Operation Orion: US-Behörden gelingt Schlag gegen Kinderpornoring

Den US-Behörden ist ein Schlag gegen Kinderpornografie gelungen. Die Beamten konnten zahlreiche Verdächtige festnehmen und Opfer retten. Die Aktion ist das Ergebnis einer umfangreichen Fahndung. Allein im vergangenen Haushaltsjahr haben die Behörden mehr als 300 Fälle untersucht.

Washington - Nach Angaben der Zollfahndung US Immigration and Customs Enforcement (ICE) in Washington seien 190 Verdächtige und 18 Opfer in Sicherheit gebracht worden. Der Erfolg sei Resultat der US-weiten sogenannten Operation Orion, in der Spezialagenten weit über die Staatsgrenzen hinaus ermittelt hätten. So sei es während der Operation im Mai zu Festnahmen in 33 Bundesstaaten sowie in Spanien, den Philippinen, Argentinien und Großbritannien gekommen.

Einige der missbrauchten Kinder haben nach ICE-Angaben in den Häusern der mutmaßlichen Täter gewohnt und mussten in Sicherheit gebracht werden. Die Fahndungsaktion sei auch eine klare Warnung an alle, die Kinderpornografie verbreiten wollten, sagte ICE-Chef John Morton in der Mitteilung: "Wir sind da draußen und suchen euch, wir werden euch finden und ihr werdet verurteilt".

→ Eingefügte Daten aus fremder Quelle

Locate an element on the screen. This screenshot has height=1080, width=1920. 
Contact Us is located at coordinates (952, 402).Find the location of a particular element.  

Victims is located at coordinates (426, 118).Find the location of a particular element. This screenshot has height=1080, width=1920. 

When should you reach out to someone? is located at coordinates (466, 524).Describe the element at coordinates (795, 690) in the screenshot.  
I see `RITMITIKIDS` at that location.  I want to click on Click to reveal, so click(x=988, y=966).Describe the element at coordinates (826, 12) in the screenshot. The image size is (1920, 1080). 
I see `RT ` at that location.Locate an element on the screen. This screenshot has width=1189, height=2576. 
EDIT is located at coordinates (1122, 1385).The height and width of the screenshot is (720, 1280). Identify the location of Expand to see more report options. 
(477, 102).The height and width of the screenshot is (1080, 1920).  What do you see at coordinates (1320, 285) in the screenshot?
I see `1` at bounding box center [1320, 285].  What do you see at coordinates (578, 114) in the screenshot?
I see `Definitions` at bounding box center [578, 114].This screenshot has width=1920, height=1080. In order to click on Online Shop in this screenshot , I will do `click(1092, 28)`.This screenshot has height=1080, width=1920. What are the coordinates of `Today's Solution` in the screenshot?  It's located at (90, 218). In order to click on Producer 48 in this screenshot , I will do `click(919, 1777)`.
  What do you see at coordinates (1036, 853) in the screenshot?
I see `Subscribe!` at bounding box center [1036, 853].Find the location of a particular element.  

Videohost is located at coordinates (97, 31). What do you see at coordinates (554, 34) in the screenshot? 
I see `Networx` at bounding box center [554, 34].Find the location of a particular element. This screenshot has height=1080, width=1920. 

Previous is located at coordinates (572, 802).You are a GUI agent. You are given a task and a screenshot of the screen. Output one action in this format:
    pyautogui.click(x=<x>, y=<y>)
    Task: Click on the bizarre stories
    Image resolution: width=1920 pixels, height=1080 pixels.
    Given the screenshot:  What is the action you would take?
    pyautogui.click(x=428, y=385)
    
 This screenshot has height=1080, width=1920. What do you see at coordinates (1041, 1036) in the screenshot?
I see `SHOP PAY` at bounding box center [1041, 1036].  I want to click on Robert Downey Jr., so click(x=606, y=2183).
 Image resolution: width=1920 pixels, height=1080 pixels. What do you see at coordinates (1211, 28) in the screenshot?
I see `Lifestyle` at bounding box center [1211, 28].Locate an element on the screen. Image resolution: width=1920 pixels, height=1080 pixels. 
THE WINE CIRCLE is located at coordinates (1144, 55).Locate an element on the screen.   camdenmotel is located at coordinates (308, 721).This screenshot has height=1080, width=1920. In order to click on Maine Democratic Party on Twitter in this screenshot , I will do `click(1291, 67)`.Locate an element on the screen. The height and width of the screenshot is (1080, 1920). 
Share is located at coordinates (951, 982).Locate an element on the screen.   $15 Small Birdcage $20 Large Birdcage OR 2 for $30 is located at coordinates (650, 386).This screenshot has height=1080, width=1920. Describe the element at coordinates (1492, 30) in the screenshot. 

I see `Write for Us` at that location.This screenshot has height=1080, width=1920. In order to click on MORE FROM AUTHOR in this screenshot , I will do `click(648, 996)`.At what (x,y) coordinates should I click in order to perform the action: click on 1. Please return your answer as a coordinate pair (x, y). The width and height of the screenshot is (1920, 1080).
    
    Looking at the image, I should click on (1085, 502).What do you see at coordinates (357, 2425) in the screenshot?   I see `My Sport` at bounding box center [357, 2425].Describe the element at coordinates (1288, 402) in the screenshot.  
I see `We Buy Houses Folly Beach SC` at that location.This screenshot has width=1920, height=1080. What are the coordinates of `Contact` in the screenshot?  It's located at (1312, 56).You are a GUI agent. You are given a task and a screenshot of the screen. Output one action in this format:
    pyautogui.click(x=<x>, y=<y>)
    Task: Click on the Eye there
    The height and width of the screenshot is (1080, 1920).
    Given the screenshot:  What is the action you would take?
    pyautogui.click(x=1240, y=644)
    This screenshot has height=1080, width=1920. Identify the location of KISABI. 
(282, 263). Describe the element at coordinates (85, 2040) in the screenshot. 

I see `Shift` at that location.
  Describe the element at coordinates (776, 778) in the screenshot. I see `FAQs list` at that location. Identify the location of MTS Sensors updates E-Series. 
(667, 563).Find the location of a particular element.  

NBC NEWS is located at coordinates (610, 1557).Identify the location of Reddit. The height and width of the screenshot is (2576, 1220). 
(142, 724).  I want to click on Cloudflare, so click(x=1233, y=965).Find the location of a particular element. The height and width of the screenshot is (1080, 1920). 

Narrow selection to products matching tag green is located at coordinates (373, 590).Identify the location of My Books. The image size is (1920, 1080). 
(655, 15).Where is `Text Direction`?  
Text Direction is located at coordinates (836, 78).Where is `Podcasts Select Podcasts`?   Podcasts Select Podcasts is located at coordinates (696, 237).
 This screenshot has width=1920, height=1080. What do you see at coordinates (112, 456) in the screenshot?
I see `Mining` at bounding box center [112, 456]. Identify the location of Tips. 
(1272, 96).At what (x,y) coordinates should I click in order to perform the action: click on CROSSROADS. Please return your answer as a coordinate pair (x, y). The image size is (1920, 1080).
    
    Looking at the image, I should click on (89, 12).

Die Untersuchung des Kinderpornorings hatte 2010 mit der Festnahme eines Mannes aus Indiana begonnen. Bei einer Durchsuchung seines Hauses hatten die Beamten belastende Bilder und Videos auf dem Computer gefunden. Die Kinder auf den Aufnahmen sollen zwischen zwei Monaten und vier Jahren alt gewesen sein. Der Mann ist in 65 Fällen zu einer Haftstrafe von insgesamt 315 Jahren verurteilt worden.

Ziel der Fahnder seien laut der ICE alle, die Kinderpornografie in Form von Fotos oder Videos besitzen, erhalten, transportieren, vertreiben, bewerben oder produzieren. Allein im vergangenen Haushaltsjahr (Oktober bis September) hätten die US-Behörden 3000 Fälle untersucht und mehr als 1400 Verdächtige festgenommen.